When you have a VM that you use only every few months, and you turn it on you go through just an incredible amount of pain with things that want to upgrade and all of them want to reboot you. I have to figure on an hour to do that before I can get moving whenever I turn on a VM that has been silent for 3-4 months.

Meh.
 
:hb:

When you have a VM that you use only every few months, and you turn it on you go through just an incredible amount of pain with things that want to upgrade and all of them want to reboot you. I have to figure on an hour to do that before I can get moving whenever I turn on a VM that has been silent for 3-4 months.

Meh.

Turn off auto-updates. Then it will stay pretty static.
 
I don't know which MS software you're referring to, but I wonder if it would help to run OpenOffice--might be less annoying than MS? Plus maybe you could run it natively...
 
And this is different from any other software developer who frequently releases updates?
 
Could you arrange to autostart those VMs weekly or so with Windows Update set to automatic so they wouldn't go stale?
 
I usually just skip all the updates in the VM, when I need to do something. Then, sometimes I remember to apply them, later. But, for what I do, updates are hardly important for most of my VMs. (Though, I will try to apply all the latest ones after a fresh install, if I have time.)

Sometimes, its handy to keep a VM specifically assigned NOT to have any updates applied. Testing software on base installs only can sometimes reveal interesting things.
 
Good idea. I could put in a cron job for that.

Using virtualbox? Check the vboxheadless command. Script around that, cron it for once a week or every other day or so. To verify updates have been put in place, you could use powershell to remotely hit the windows VM and check versions, etc.
 
Windows 7 doesn't need to reboot as much for Windows Updates. Only if they're integral changes.

For 2000/XP, I'm sure there are still ways of installing all the requisite updates from an offline installer? Third-party wrapper, of course. I haven't used either OS for a while, so I dunno offhand.

But yeah... Linux is still the best for this sort of thing.
 
:hb:

When you have a VM that you use only every few months, and you turn it on you go through just an incredible amount of pain with things that want to upgrade and all of them want to reboot you. I have to figure on an hour to do that before I can get moving whenever I turn on a VM that has been silent for 3-4 months.

Meh.

You aren't forced to update, but I do understand what you mean! I have a VM with XP & IE 6 set up for testing stuff and XP is adamant that I shouldn't be running such old software! You can alter the settings to turn off automatic upgrades to get rid of the nagging.
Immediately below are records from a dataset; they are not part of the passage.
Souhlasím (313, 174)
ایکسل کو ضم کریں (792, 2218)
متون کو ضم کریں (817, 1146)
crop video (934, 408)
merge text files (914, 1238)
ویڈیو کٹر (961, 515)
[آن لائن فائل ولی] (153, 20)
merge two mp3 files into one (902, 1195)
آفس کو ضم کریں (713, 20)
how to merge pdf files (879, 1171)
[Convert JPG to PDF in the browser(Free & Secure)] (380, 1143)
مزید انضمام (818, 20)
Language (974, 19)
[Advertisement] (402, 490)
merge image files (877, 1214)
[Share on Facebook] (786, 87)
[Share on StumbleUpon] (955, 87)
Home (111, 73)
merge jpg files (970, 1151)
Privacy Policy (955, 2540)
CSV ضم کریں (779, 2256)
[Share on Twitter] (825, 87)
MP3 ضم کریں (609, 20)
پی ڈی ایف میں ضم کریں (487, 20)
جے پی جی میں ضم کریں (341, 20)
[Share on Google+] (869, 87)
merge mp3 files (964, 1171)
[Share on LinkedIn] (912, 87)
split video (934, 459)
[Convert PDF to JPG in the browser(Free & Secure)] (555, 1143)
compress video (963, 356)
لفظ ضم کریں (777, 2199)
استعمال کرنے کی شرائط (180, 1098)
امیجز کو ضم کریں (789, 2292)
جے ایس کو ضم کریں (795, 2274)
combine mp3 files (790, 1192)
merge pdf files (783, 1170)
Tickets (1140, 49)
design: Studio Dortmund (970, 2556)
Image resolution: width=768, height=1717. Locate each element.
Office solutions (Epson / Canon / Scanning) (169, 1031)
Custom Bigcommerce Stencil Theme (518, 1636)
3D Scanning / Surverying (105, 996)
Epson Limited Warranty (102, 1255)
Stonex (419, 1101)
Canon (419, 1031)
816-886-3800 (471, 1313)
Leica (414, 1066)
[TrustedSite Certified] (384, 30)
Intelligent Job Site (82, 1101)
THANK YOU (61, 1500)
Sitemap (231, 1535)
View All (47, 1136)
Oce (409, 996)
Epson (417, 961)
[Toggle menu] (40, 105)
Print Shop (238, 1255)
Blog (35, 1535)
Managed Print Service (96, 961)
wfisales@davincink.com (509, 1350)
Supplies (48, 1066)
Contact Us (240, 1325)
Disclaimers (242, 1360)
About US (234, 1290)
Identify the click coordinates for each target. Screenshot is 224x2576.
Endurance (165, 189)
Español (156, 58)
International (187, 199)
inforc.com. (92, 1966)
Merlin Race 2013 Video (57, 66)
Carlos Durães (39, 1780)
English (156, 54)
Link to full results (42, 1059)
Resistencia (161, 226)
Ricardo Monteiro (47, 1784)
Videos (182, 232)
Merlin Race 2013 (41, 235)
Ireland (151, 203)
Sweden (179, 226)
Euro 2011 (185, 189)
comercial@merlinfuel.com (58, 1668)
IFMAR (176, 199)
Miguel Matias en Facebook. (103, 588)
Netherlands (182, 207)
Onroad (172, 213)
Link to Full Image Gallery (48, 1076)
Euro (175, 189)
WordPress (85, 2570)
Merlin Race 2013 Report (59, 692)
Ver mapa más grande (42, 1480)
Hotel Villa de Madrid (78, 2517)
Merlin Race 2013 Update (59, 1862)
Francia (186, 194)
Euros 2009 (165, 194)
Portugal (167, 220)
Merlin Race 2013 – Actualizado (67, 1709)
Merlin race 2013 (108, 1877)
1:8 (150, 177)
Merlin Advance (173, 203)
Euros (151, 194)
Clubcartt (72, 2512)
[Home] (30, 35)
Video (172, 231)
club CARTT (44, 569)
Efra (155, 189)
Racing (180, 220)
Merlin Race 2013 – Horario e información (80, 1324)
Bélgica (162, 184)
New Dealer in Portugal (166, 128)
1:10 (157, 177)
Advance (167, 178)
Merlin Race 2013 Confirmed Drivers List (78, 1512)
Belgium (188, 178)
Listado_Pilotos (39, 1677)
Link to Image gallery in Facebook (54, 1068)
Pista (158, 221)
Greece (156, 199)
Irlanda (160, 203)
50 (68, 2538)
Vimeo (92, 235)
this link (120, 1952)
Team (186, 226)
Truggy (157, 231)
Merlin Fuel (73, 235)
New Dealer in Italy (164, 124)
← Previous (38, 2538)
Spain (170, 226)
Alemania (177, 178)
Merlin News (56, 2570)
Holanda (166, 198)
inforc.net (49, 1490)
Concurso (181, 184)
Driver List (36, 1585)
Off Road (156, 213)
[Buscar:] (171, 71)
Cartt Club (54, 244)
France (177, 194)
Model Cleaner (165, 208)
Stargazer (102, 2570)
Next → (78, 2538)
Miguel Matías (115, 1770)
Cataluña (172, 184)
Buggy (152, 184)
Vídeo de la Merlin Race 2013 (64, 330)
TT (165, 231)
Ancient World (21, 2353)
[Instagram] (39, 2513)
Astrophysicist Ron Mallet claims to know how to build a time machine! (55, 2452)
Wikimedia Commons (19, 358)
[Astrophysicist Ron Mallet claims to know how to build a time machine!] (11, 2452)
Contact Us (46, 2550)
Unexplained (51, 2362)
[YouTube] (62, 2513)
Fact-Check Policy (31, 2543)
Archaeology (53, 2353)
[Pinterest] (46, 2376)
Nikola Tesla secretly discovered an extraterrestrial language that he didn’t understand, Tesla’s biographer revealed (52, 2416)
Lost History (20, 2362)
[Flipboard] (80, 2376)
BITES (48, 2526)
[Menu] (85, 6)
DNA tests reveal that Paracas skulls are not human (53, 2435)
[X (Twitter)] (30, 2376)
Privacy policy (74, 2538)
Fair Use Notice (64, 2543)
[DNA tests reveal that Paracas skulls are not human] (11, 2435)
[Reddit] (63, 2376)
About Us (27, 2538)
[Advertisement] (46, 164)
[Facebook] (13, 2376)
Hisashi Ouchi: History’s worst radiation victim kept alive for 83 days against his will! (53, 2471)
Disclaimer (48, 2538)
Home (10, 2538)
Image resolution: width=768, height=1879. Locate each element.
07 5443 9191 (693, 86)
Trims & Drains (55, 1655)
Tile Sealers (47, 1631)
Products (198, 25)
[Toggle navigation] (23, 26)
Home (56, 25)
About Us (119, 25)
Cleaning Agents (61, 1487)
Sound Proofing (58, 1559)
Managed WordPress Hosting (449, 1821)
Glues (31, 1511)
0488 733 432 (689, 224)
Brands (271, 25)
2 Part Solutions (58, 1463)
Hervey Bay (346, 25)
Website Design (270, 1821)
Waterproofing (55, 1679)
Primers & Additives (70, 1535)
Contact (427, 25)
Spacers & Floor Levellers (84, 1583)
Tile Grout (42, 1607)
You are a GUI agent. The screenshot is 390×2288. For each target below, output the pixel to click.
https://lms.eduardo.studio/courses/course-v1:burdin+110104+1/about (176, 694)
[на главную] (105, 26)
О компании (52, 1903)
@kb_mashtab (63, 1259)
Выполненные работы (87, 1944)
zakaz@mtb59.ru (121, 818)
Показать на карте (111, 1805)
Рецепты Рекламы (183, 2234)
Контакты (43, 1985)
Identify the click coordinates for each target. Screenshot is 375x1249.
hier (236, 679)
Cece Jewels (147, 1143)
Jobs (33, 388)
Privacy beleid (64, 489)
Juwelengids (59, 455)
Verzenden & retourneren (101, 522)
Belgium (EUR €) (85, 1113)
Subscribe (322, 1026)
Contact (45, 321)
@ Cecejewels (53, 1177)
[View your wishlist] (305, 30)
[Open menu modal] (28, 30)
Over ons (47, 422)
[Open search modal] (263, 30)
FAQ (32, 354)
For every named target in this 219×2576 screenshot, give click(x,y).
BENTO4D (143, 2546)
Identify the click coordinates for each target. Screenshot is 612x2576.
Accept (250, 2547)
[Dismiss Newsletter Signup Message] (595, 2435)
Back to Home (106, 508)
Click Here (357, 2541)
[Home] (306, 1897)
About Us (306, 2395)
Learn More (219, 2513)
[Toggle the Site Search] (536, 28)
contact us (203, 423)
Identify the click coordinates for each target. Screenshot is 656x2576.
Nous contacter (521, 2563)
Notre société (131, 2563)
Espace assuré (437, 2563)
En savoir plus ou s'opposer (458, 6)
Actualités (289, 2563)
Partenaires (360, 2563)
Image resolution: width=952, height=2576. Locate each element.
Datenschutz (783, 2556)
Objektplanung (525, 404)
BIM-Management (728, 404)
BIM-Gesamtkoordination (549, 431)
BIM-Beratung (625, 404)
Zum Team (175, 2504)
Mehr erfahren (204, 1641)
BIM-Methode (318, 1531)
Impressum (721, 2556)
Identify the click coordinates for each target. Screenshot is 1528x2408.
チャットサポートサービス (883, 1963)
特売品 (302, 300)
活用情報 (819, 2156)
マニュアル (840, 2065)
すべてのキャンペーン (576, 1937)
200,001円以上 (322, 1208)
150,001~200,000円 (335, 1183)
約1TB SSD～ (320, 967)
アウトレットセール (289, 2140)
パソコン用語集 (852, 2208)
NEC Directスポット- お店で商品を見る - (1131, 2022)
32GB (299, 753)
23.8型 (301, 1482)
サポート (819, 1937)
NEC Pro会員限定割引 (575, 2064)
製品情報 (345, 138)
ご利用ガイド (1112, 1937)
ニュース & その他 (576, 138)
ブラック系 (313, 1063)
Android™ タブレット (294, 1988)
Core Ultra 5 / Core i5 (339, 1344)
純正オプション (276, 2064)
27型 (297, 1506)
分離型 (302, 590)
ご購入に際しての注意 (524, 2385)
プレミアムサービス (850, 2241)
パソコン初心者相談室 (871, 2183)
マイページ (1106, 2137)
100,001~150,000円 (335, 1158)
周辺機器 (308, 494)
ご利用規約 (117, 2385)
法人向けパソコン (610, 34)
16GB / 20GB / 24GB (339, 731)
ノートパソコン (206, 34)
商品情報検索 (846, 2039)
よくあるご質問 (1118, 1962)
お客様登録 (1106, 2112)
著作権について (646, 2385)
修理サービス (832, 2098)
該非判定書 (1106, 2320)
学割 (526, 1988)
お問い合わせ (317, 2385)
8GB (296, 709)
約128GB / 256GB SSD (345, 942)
Mind you my Ubuntu VM set-up also keeps nagging me to upgrade stuff but the award for sheer annoyance should go to FF - it is forever going "I've found an update...."
 
You aren't forced to update, but I do understand what you mean! I have a VM with XP & IE 6 set up for testing stuff and XP is adamant that I shouldn't be running such old software! You can alter the settings to turn off automatic upgrades to get rid of the nagging.

Mind you my Ubuntu VM set-up also keeps nagging me to upgrade stuff but the award for sheer annoyance should go to FF - it is forever going "I've found an update...."

You shouldn't be using such old software. It's dangerous.

At least whoever you're testing the software for shouldn't be using it...
 
:hb:

When you have a VM that you use only every few months, and you turn it on you go through just an incredible amount of pain with things that want to upgrade and all of them want to reboot you. I have to figure on an hour to do that before I can get moving whenever I turn on a VM that has been silent for 3-4 months.

Meh.


I run several versions of Windows in VM's and I never have to restart them more than once. I don't know what you're doing there.

If you have other software that wants to restart Windows after it's updated, update it all before you restart that way you only have to restart once.
 
ARRGHHH!!!

I hadn't noticed my VM had downloaded the IE 8 update in the background - so now I've got to zero that VM and reinstall a vanilla XP to get back to IE 6!!!
 
ARRGHHH!!!

I hadn't noticed my VM had downloaded the IE 8 update in the background - so now I've got to zero that VM and reinstall a vanilla XP to get back to IE 6!!!
Google sent an email recently to say that they'll soon be dropping support for IE6 in their apps (Mail, Maps, &c), so I imagine the percentage using it will drop to some degree then.